Assignment -
Please give back, word for word, each line from the start of the entries through the one in which "Given: Open the Automate rules chevron arrow" is found.

Dataset content -
=== Begin Enclosure ===
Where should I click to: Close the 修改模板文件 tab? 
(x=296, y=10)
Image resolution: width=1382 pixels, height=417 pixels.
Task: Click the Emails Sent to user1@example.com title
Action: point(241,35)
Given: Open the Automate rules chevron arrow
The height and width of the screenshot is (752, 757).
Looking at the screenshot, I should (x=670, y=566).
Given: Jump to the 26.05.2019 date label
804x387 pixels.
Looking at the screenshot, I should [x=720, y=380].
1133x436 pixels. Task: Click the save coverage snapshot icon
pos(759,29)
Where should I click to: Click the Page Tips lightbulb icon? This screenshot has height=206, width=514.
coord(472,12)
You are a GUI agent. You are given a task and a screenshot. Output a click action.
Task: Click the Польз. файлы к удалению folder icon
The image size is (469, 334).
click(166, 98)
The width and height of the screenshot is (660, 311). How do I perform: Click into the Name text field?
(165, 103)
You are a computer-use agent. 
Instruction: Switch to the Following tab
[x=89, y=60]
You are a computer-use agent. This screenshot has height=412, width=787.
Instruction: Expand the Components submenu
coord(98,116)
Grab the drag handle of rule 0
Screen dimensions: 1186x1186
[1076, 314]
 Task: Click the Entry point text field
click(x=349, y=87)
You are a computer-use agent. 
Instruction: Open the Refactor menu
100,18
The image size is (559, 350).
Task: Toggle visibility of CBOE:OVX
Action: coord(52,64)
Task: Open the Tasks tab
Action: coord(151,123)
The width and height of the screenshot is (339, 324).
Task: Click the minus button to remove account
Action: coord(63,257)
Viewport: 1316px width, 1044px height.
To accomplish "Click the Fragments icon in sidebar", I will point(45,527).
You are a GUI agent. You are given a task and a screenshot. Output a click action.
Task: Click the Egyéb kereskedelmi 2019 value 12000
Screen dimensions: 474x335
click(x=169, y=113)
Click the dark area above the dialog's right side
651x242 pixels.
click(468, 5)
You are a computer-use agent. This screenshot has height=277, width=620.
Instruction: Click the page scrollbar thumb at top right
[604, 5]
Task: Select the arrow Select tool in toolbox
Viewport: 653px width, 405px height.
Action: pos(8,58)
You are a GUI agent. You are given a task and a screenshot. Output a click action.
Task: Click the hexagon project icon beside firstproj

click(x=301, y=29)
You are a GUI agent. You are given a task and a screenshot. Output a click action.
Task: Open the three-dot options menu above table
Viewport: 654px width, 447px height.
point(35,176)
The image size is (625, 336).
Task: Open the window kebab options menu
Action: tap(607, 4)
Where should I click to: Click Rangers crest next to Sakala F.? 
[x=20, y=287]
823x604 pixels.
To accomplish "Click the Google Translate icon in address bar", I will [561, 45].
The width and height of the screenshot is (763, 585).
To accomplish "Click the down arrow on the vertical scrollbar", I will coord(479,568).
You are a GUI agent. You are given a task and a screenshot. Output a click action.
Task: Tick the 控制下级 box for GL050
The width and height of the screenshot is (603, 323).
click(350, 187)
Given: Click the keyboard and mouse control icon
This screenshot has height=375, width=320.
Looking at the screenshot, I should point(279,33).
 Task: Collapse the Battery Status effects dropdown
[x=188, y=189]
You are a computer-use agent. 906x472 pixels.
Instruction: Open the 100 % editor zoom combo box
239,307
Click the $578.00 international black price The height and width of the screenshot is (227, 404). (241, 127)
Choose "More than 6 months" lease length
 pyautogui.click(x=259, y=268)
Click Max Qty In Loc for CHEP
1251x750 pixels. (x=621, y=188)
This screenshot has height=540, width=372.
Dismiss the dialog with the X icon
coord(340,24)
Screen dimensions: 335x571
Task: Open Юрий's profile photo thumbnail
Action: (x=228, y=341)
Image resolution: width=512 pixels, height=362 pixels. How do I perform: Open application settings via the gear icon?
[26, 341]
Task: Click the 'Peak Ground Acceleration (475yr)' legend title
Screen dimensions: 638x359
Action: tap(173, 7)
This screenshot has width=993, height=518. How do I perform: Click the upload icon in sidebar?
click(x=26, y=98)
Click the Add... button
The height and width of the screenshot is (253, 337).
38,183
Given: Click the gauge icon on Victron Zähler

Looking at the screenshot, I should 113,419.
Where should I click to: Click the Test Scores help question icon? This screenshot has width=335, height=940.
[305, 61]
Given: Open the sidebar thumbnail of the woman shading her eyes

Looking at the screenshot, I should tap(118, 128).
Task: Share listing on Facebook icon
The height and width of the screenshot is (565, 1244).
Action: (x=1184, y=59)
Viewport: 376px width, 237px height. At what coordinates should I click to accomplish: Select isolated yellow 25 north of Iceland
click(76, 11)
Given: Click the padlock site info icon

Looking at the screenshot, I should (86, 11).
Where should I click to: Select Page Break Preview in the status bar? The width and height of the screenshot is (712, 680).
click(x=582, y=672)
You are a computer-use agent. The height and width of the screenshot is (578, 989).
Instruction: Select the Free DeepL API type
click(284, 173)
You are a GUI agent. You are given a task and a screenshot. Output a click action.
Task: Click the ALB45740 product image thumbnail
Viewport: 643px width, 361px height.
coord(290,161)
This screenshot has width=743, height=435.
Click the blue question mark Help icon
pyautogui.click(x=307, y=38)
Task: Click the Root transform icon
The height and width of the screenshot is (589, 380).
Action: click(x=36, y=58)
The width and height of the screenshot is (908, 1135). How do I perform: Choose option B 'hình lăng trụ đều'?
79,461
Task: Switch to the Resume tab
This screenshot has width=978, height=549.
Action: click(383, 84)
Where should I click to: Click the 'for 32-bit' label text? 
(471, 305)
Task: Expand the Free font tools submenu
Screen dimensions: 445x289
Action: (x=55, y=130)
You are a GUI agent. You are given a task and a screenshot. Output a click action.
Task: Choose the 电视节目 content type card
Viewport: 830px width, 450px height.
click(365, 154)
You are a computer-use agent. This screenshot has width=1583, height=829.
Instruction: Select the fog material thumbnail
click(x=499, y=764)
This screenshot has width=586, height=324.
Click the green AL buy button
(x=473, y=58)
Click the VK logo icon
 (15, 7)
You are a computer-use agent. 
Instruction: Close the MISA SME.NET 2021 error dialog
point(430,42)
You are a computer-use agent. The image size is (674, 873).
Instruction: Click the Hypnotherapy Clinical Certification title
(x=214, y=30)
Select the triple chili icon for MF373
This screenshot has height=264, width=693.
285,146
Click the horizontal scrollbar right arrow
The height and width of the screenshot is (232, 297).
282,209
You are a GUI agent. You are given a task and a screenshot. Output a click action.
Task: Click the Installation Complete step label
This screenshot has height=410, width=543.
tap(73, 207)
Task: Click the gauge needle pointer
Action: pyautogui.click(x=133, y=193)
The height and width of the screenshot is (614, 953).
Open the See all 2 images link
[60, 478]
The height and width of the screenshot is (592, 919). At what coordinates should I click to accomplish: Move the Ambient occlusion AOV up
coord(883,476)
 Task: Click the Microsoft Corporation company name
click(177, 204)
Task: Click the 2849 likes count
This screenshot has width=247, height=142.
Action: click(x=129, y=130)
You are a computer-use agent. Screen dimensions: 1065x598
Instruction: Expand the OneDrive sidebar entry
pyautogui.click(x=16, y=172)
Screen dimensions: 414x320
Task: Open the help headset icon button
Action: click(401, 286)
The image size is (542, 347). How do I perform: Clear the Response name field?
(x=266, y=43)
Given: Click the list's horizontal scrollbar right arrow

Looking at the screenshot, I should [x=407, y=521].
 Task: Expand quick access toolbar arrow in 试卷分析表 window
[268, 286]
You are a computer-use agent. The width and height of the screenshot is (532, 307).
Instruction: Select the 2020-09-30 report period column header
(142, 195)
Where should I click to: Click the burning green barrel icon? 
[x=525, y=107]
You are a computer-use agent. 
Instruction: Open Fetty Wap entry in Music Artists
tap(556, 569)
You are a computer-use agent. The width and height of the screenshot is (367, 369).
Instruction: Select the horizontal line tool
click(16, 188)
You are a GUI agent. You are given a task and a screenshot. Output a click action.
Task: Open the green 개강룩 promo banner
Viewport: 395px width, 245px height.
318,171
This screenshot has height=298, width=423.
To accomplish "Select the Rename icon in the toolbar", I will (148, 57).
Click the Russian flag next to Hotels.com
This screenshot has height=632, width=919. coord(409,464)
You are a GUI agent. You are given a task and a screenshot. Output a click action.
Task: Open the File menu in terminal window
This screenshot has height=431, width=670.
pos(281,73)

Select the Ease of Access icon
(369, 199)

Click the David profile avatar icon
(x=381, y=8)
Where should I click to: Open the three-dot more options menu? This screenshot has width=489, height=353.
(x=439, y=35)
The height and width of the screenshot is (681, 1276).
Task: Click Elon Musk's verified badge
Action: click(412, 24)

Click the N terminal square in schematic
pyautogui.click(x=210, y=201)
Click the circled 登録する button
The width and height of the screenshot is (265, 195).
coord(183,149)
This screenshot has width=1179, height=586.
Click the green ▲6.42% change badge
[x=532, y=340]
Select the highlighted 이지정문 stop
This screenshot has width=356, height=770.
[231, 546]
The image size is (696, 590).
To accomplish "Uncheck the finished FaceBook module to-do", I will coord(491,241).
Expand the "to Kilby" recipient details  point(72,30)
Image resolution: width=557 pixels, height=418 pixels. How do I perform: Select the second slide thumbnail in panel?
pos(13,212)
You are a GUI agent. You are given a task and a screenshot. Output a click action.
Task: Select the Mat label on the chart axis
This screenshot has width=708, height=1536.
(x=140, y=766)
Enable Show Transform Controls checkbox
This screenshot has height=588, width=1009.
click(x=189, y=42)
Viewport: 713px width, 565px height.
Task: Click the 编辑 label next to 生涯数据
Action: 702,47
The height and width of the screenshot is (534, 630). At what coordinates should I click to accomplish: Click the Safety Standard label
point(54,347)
=== End Enclosure ===
Expected answer -
Where should I click to: Close the 修改模板文件 tab? 
(x=296, y=10)
Image resolution: width=1382 pixels, height=417 pixels.
Task: Click the Emails Sent to user1@example.com title
Action: point(241,35)
Given: Open the Automate rules chevron arrow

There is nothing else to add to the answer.